As a service owner, you can use distributed tracing to instrument your services to gather insights into your service architecture. You can use distributed tracing for monitoring, network profiling, and troubleshooting the interaction between components in modern, cloud-native, microservices-based applications.

With distributed tracing you can perform the following functions:

Monitor distributed transactions
Optimize performance and latency
Perform root cause analysis

Red Hat OpenShift distributed tracing consists of two main components:

Red Hat OpenShift distributed tracing platform - This component is based on the open source Jaeger project.
Red Hat OpenShift distributed tracing data collection - This component is based on the open source OpenTelemetry project.

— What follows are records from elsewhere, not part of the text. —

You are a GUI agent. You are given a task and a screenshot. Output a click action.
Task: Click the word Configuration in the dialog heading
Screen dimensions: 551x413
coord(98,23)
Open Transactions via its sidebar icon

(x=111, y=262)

Both of these components are based on the vendor-neutral OpenTracing APIs and instrumentation.

Red Hat OpenShift distributed tracing features

Red Hat OpenShift distributed tracing provides the following capabilities:

Integration with Kiali – When properly configured, you can view distributed tracing data from the Kiali console.
High scalability – The distributed tracing back end is designed to have no single points of failure and to scale with the business needs.
Distributed Context Propagation – Enables you to connect data from different components together to create a complete end-to-end trace.
Backwards compatibility with Zipkin – Red Hat OpenShift distributed tracing has APIs that enable it to be used as a drop-in replacement for Zipkin, but Red Hat is not supporting Zipkin compatibility in this release.

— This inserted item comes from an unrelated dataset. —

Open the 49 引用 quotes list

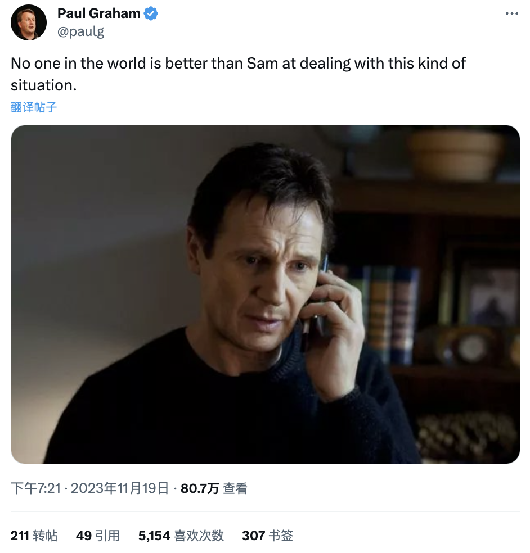click(98, 536)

Red Hat OpenShift distributed tracing architecture

Red Hat OpenShift distributed tracing is made up of several components that work together to collect, store, and display tracing data.

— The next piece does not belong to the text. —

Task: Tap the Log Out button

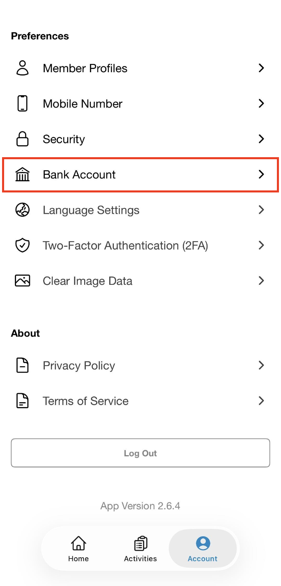Action: click(x=141, y=453)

Red Hat OpenShift distributed tracing platform - This component is based on the open source Jaeger project.
- Client (Jaeger client, Tracer, Reporter, instrumented application, client libraries)- The distributed tracing platform clients are language-specific implementations of the OpenTracing API. They can be used to instrument applications for distributed tracing either manually or with a variety of existing open source frameworks, such as Camel (Fuse), Spring Boot (RHOAR), MicroProfile (RHOAR/Thorntail), Wildfly (EAP), and many more, that are already integrated with OpenTracing.
- Agent (Jaeger agent, Server Queue, Processor Workers) - The distributed tracing platform agent is a network daemon that listens for spans sent over User Datagram Protocol (UDP), which it batches and sends to the Collector. The agent is meant to be placed on the same host as the instrumented application. This is typically accomplished by having a sidecar in container environments such as Kubernetes.
- Jaeger Collector (Collector, Queue, Workers) - Similar to the Jaeger agent, the Jaeger Collector receives spans and places them in an internal queue for processing. This allows the Jaeger Collector to return immediately to the client/agent instead of waiting for the span to make its way to the storage.
- Storage (Data Store) - Collectors require a persistent storage backend. Red Hat OpenShift distributed tracing platform has a pluggable mechanism for span storage. Note that for this release, the only supported storage is Elasticsearch.
- Query (Query service) - Query is a service that retrieves traces from storage.
- Ingester (Ingester service) - Red Hat OpenShift distributed tracing can use Apache Kafka as a buffer between the Collector and the actual Elasticsearch backing storage. Ingester is a service that reads data from Kafka and writes to the Elasticsearch storage backend.
- Jaeger Console – With the Red Hat OpenShift distributed tracing platform user interface, you can visualize your distributed tracing data. On the Search page, you can find traces and explore details of the spans that make up an individual trace.
Red Hat OpenShift distributed tracing data collection - This component is based on the open source OpenTelemetry project.
- OpenTelemetry Collector - The OpenTelemetry Collector is a vendor-agnostic way to receive, process, and export telemetry data. The OpenTelemetry Collector supports open-source observability data formats, for example, Jaeger and Prometheus, sending to one or more open-source or commercial back-ends. The Collector is the default location instrumentation libraries export their telemetry data.